#### Task goal:
Copy out, word for word, everything in the data from the line containing "Click the horizontal" down to the line containing "[x=96, y=240]", including both of those lines.

----

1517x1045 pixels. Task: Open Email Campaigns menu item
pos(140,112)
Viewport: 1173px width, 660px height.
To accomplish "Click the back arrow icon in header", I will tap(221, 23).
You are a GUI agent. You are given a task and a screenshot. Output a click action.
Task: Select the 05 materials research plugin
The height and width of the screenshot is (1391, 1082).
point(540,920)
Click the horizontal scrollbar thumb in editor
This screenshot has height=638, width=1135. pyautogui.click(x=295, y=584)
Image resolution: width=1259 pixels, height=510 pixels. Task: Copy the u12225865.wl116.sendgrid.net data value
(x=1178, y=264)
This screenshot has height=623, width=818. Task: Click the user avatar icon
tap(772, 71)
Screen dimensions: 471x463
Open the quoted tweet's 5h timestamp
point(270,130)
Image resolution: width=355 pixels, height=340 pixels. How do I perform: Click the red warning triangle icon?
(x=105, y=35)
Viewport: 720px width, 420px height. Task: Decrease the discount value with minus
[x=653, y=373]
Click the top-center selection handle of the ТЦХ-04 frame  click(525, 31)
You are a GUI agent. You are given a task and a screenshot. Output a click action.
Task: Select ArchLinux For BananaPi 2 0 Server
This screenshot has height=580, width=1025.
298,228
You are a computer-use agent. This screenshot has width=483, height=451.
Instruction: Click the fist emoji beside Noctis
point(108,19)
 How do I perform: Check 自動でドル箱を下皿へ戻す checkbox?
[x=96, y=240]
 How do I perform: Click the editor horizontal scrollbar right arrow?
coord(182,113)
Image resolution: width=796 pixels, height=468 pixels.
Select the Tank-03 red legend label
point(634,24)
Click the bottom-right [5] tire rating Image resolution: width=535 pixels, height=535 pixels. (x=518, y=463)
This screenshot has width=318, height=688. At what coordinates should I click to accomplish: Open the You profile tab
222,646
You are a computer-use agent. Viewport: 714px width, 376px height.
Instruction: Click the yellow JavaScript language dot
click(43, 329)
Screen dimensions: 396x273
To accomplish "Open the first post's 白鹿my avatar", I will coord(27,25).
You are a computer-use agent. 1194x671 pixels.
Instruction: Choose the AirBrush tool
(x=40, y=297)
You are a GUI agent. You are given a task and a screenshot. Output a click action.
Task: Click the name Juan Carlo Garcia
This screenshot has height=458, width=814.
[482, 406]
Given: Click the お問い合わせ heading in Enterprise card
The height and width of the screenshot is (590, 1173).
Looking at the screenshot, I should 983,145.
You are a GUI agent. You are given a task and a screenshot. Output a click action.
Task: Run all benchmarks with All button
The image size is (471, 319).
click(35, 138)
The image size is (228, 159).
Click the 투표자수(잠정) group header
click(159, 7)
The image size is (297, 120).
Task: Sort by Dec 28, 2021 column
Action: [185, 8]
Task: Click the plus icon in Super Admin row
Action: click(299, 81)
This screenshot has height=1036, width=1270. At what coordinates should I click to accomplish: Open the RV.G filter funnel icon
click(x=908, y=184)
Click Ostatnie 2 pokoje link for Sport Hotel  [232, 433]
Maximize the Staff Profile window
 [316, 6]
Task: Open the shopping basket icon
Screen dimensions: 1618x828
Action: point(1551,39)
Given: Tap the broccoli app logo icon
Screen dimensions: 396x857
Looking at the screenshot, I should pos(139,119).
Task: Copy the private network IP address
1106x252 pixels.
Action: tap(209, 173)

----

#### Task result:
Click the horizontal scrollbar thumb in editor
This screenshot has height=638, width=1135. pyautogui.click(x=295, y=584)
Image resolution: width=1259 pixels, height=510 pixels. Task: Copy the u12225865.wl116.sendgrid.net data value
(x=1178, y=264)
This screenshot has height=623, width=818. Task: Click the user avatar icon
tap(772, 71)
Screen dimensions: 471x463
Open the quoted tweet's 5h timestamp
point(270,130)
Image resolution: width=355 pixels, height=340 pixels. How do I perform: Click the red warning triangle icon?
(x=105, y=35)
Viewport: 720px width, 420px height. Task: Decrease the discount value with minus
[x=653, y=373]
Click the top-center selection handle of the ТЦХ-04 frame  click(525, 31)
You are a GUI agent. You are given a task and a screenshot. Output a click action.
Task: Select ArchLinux For BananaPi 2 0 Server
This screenshot has height=580, width=1025.
298,228
You are a computer-use agent. This screenshot has width=483, height=451.
Instruction: Click the fist emoji beside Noctis
point(108,19)
 How do I perform: Check 自動でドル箱を下皿へ戻す checkbox?
[x=96, y=240]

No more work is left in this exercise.